Jim | Minnesota | Thursday, December 30th, 2004

School Board investigates administrator

Shirley Moger, the superintendent of Climax-Shelly School, is in trouble. She recruited a 16 year-old student to help her nab some students who were dealing drugs. The sting went sour and the student was forced to imbibe 8 pills.

The drug in question, according to the Polk County Sheriff’s Office, was Dramamine, an over-the-counter motion-sickness drug that can cause hallucinations in higher doses and, in some cases, lead to coma or death.

Moger’s amateur sting operation did result in the confiscation of two bottles of Dramamine and a package of cigarettes. But, during the sting, her young assistant said she was forced to put eight pills in her mouth, four times as much as an adult is supposed to take at any one time. The girl said she managed to fake swallow and later spit the pills out.


Moger isn’t in legal trouble for willfully endangering a minor as assistant county attorney Scott Buhler told the sheriff’s department not to bother charging her.

School Board member Todd Evenson confirmed Moger is being investigated and that she continues to report to work. He said, “We’re not supposed to say anything more.”

This tight-lipped attitude has exasperated Michelle Chapman of Climax, the parent of the girl Moger recruited. She said she won’t wait anymore and would hire an attorney to take the board or, more likely, the superintendent to court.

“(Moger) has been with our kids since preschool,” Michelle Chapman said. “I never would have thought she would do that.”

“I was very angry,” she said. “I’m still very angry. She endangered my child’s life.”

The worst part for Michelle Chapman is the superintendent has not been suspended from her duties. “What bothers me the most is that this is a zero tolerance school, and it should go both ways,” she said.

A common misconception that parents have is that a school system that uses zero tolerance policies will take the same hard-line stance with their employees.

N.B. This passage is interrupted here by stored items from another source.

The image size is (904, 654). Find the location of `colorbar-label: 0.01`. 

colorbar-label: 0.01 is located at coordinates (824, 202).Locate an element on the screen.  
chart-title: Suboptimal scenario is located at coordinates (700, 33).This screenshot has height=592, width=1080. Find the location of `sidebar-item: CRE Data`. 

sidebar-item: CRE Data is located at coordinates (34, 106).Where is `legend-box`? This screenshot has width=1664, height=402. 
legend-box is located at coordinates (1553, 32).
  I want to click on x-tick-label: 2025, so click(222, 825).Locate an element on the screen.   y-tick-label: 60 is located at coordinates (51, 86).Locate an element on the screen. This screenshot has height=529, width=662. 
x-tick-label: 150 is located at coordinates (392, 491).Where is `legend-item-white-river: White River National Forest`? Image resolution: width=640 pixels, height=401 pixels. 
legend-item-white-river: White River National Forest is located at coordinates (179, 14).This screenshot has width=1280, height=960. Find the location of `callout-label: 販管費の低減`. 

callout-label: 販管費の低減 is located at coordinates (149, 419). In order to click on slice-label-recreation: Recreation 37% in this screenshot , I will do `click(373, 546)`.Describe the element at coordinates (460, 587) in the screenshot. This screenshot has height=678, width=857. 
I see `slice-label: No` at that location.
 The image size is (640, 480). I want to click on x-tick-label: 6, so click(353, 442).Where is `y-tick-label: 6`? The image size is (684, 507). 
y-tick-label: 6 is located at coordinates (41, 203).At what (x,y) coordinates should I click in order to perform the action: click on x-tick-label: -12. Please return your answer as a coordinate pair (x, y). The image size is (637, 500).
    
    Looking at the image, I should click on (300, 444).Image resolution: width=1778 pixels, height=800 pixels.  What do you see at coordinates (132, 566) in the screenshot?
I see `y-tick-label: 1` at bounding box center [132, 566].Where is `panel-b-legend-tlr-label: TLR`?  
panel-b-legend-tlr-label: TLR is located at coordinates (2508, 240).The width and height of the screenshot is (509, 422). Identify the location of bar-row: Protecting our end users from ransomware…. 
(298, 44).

School boards know that overly simplistic one size fits all systems do not work in the real world. Employees demand things like due process, fair representation and just and equitable resolution, the very things that are denied students under zero tolerance rules.

If any student had given this girl $5 to buy drugs for her, no matter what the reason for the purchase was, that student would have been expelled.